QSAR, molecular docking, and molecular designs of some anti-epilepsy compounds

Abstract

Epilepsy is a non-communicable central nervous system (CNS) disease that accounts for approximately 0.8–1.2 % of the global population at any time. The hyper-activities of gamma butyric acid aminotransferase (GABAAT) enzyme have been confirmed to be largely responsible for seizure/epilepsy.

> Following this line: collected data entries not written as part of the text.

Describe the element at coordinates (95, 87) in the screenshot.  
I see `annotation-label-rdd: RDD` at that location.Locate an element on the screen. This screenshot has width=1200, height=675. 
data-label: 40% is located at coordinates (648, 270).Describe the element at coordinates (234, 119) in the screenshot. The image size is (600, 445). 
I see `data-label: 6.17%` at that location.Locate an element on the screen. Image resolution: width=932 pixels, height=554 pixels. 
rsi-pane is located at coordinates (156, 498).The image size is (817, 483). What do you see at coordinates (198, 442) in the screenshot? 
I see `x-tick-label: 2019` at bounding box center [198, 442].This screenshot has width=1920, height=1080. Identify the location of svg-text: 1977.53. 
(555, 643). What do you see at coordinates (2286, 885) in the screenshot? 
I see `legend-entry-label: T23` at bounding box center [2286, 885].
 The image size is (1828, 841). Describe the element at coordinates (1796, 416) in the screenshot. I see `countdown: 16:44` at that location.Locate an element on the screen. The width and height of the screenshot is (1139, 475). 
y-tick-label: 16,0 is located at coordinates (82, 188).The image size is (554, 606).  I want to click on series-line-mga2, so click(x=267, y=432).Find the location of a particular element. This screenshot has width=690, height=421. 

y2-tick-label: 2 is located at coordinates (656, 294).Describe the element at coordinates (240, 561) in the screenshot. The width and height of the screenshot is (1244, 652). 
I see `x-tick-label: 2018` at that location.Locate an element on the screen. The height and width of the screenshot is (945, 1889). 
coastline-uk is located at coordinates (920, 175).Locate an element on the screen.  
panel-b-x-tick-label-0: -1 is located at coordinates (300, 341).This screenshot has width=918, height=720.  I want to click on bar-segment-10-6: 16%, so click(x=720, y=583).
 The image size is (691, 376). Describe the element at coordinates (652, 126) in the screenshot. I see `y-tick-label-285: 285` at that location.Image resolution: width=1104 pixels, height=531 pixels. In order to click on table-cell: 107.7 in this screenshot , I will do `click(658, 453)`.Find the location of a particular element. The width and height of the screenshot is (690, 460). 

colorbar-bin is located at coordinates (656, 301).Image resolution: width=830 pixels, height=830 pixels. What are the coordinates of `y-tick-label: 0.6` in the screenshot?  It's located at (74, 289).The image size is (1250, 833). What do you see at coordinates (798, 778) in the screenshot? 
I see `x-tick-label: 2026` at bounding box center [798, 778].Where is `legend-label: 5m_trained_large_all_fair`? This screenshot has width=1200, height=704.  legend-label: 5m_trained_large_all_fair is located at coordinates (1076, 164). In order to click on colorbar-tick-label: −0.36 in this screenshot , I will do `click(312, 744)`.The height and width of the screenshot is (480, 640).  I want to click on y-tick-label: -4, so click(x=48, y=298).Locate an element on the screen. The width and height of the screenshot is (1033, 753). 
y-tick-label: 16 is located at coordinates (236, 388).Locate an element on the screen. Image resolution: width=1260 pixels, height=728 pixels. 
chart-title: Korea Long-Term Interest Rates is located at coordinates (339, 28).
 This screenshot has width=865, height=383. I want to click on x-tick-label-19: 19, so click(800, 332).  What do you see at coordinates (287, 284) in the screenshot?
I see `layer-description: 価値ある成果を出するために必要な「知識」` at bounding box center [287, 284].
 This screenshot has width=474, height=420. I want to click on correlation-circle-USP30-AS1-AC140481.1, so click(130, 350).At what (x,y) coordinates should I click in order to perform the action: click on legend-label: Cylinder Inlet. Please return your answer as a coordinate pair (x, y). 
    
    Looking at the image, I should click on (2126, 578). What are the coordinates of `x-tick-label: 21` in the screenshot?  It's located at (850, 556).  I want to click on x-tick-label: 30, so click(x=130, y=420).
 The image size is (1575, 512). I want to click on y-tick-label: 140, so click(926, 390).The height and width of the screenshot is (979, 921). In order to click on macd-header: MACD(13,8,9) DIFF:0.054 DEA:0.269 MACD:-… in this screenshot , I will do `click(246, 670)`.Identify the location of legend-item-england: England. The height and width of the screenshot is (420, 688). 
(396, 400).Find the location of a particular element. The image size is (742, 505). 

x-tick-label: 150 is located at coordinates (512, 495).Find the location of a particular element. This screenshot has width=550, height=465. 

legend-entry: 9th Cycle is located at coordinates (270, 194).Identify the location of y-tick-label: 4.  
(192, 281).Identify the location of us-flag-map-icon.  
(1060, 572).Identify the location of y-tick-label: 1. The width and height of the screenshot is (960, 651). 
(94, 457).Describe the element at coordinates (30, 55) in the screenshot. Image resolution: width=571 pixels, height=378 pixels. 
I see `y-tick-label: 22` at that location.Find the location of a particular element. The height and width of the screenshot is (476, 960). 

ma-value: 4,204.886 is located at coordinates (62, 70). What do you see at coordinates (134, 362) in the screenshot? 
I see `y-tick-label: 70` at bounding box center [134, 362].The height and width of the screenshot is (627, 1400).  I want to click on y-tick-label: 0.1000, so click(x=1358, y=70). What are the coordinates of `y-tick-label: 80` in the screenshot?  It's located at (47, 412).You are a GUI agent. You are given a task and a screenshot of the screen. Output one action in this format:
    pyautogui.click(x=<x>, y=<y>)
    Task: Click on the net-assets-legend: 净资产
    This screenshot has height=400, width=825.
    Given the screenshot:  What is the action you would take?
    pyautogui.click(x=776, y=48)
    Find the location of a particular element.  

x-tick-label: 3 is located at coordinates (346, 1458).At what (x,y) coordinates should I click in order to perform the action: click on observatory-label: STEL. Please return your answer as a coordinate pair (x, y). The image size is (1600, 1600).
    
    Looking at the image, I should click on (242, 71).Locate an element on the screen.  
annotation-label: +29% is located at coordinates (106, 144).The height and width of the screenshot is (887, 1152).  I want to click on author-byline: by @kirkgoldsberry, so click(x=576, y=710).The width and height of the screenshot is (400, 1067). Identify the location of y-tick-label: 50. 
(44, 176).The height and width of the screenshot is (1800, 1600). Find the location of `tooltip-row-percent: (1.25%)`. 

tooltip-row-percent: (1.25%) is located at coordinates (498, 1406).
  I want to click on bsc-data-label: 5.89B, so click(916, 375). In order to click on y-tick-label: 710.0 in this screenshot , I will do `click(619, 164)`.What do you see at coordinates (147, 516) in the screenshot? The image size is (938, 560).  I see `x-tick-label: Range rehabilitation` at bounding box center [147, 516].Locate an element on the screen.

Because of this special function, the GABAAT enzyme has been the main target of many anti-epilepsy drugs (AEDs). To date, many discovered AEDs have not eradicated this neurological disease. Since experimental determinations of modern drugs are usually costly and sometimes non-eco-friendly, in-silco quantitative structure–activity relationship (QSAR)-machine learning, docking and pharmacokinetics (PMK) techniques were used to design and test the oral bio-availabilities of all the designed AEDs. QSAR models were generated, and the predictive properties of R2int = 0.9827, R2ext = 0.9407, and R2adj of 0.9667 indicate the evidence that the developed model was not by chance. Six (6) new AEDs were newly designed, and they were found to have better anti-epileptic activities values of 2.146799, 2.224866, 2.31479, 2.450313, 2.301474, and 2.618303 than the standard AED, Vigabatrin (0.40672). Also, the docked new compounds shows excellent binding energies of −127.001, −129.071, −130.515, −126.881, −130.771, and −126.974 kcal/mol compared to the referenced AED (−76.9173 kcal/mol). The PMK and absorption, distribution, metabolism, excretion, and toxicity (ADMET) investigations also revealed that all the designed compounds were found to be bio-available for human administration. 'Therefore, the newly designed analogues (AEDs) could be considered as potential drug candidates for the treatment of epilepsy.